Word and element location data
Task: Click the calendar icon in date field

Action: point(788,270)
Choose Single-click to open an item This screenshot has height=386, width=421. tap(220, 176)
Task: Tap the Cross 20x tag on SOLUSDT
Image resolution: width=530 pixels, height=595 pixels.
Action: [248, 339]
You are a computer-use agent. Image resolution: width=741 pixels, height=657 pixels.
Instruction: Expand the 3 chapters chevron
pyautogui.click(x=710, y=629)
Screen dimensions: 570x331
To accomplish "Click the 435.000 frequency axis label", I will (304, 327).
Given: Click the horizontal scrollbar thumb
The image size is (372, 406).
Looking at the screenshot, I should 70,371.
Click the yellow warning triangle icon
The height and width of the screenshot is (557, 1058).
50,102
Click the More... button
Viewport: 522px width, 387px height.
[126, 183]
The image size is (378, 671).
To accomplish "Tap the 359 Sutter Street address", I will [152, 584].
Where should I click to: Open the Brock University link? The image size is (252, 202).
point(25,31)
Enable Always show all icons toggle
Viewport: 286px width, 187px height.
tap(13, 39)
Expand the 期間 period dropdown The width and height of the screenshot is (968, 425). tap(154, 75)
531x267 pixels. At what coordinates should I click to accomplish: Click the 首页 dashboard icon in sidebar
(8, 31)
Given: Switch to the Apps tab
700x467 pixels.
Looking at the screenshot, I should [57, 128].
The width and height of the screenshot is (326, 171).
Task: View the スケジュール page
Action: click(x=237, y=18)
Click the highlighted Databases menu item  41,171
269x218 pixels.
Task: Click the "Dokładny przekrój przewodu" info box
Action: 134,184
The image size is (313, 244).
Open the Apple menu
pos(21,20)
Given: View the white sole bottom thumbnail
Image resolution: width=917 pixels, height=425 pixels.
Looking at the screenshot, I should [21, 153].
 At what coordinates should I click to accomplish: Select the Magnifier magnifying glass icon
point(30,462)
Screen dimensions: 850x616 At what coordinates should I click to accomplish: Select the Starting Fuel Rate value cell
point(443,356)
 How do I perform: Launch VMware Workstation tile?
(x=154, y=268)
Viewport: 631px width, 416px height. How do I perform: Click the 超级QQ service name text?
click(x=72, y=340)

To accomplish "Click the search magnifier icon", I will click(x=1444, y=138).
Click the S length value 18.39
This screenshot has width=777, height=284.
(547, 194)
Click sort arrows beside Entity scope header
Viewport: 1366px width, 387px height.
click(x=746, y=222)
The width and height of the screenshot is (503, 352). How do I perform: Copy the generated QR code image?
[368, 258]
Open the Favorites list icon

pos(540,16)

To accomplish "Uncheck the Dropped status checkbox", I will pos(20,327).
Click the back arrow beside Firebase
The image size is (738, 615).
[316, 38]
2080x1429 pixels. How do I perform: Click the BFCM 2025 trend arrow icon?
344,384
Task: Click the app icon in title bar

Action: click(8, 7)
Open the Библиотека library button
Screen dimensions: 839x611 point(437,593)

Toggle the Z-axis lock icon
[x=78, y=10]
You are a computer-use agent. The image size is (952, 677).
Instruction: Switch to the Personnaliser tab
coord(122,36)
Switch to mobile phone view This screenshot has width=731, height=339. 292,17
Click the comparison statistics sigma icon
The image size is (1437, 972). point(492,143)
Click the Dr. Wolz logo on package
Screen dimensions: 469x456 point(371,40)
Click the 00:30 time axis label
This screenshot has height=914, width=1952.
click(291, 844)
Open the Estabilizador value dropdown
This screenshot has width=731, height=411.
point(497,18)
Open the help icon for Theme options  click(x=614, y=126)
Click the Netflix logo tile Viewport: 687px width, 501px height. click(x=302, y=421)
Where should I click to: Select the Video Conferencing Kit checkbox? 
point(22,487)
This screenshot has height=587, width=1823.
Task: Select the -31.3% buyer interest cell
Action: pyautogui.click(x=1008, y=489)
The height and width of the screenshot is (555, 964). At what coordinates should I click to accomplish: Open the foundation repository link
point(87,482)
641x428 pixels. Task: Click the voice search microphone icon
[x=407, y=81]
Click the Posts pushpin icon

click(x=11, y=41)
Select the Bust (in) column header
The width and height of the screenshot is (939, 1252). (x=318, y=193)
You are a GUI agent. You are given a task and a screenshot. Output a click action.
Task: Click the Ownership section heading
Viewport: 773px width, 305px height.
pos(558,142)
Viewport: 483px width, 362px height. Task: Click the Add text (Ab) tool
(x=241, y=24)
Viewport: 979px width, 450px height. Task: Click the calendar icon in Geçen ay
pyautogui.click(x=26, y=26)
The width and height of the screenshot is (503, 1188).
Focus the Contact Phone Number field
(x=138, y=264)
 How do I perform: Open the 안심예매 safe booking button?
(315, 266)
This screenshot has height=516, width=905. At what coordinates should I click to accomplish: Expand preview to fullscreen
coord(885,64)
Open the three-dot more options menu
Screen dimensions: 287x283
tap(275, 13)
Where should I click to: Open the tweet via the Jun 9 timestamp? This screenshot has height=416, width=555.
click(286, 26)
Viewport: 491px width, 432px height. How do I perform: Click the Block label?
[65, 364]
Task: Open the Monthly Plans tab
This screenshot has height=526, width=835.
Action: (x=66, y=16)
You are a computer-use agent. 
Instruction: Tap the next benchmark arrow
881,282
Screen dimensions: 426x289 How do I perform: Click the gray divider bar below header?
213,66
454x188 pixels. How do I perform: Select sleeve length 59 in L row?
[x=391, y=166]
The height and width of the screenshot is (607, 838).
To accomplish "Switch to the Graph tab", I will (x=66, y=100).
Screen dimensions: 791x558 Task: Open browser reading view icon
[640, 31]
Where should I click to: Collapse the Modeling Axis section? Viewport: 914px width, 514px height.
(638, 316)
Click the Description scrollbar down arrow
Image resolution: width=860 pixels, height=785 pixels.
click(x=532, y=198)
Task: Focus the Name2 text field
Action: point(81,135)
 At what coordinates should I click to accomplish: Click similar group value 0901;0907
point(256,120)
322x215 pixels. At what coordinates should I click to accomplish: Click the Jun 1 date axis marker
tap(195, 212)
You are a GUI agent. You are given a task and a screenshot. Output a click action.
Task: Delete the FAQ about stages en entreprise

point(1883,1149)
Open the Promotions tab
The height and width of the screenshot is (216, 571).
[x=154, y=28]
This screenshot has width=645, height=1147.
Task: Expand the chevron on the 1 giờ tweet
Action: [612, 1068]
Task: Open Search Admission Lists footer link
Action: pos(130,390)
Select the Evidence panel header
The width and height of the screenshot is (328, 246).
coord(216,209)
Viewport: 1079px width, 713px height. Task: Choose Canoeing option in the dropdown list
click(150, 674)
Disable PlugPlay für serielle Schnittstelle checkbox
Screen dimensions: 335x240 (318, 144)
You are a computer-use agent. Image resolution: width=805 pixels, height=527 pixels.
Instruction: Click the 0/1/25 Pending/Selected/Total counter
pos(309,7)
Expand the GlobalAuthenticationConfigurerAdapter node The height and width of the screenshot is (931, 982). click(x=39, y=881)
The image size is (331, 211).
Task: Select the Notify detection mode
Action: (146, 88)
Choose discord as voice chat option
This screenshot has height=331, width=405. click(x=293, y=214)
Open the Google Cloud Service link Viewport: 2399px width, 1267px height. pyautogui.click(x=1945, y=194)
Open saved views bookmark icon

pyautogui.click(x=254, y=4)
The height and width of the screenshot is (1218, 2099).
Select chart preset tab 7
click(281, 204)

# WHAT YOU ARE ASKED TO DO
Change "Netflix" to "Hulu" in the records between the lines holding "You are a computer-use agent. The" and "tap(275, 13)", inclusive, and write out only those lines with every other part left as it is.

# ANSWER TO THIS PROBLEM
You are a computer-use agent. The image size is (952, 677).
Instruction: Switch to the Personnaliser tab
coord(122,36)
Switch to mobile phone view This screenshot has width=731, height=339. 292,17
Click the comparison statistics sigma icon
The image size is (1437, 972). point(492,143)
Click the Dr. Wolz logo on package
Screen dimensions: 469x456 point(371,40)
Click the 00:30 time axis label
This screenshot has height=914, width=1952.
click(291, 844)
Open the Estabilizador value dropdown
This screenshot has width=731, height=411.
point(497,18)
Open the help icon for Theme options  click(x=614, y=126)
Click the Hulu logo tile Viewport: 687px width, 501px height. click(x=302, y=421)
Where should I click to: Select the Video Conferencing Kit checkbox? 
point(22,487)
This screenshot has height=587, width=1823.
Task: Select the -31.3% buyer interest cell
Action: pyautogui.click(x=1008, y=489)
The height and width of the screenshot is (555, 964). At what coordinates should I click to accomplish: Open the foundation repository link
point(87,482)
641x428 pixels. Task: Click the voice search microphone icon
[x=407, y=81]
Click the Posts pushpin icon

click(x=11, y=41)
Select the Bust (in) column header
The width and height of the screenshot is (939, 1252). (x=318, y=193)
You are a GUI agent. You are given a task and a screenshot. Output a click action.
Task: Click the Ownership section heading
Viewport: 773px width, 305px height.
pos(558,142)
Viewport: 483px width, 362px height. Task: Click the Add text (Ab) tool
(x=241, y=24)
Viewport: 979px width, 450px height. Task: Click the calendar icon in Geçen ay
pyautogui.click(x=26, y=26)
The width and height of the screenshot is (503, 1188).
Focus the Contact Phone Number field
(x=138, y=264)
 How do I perform: Open the 안심예매 safe booking button?
(315, 266)
This screenshot has height=516, width=905. At what coordinates should I click to accomplish: Expand preview to fullscreen
coord(885,64)
Open the three-dot more options menu
Screen dimensions: 287x283
tap(275, 13)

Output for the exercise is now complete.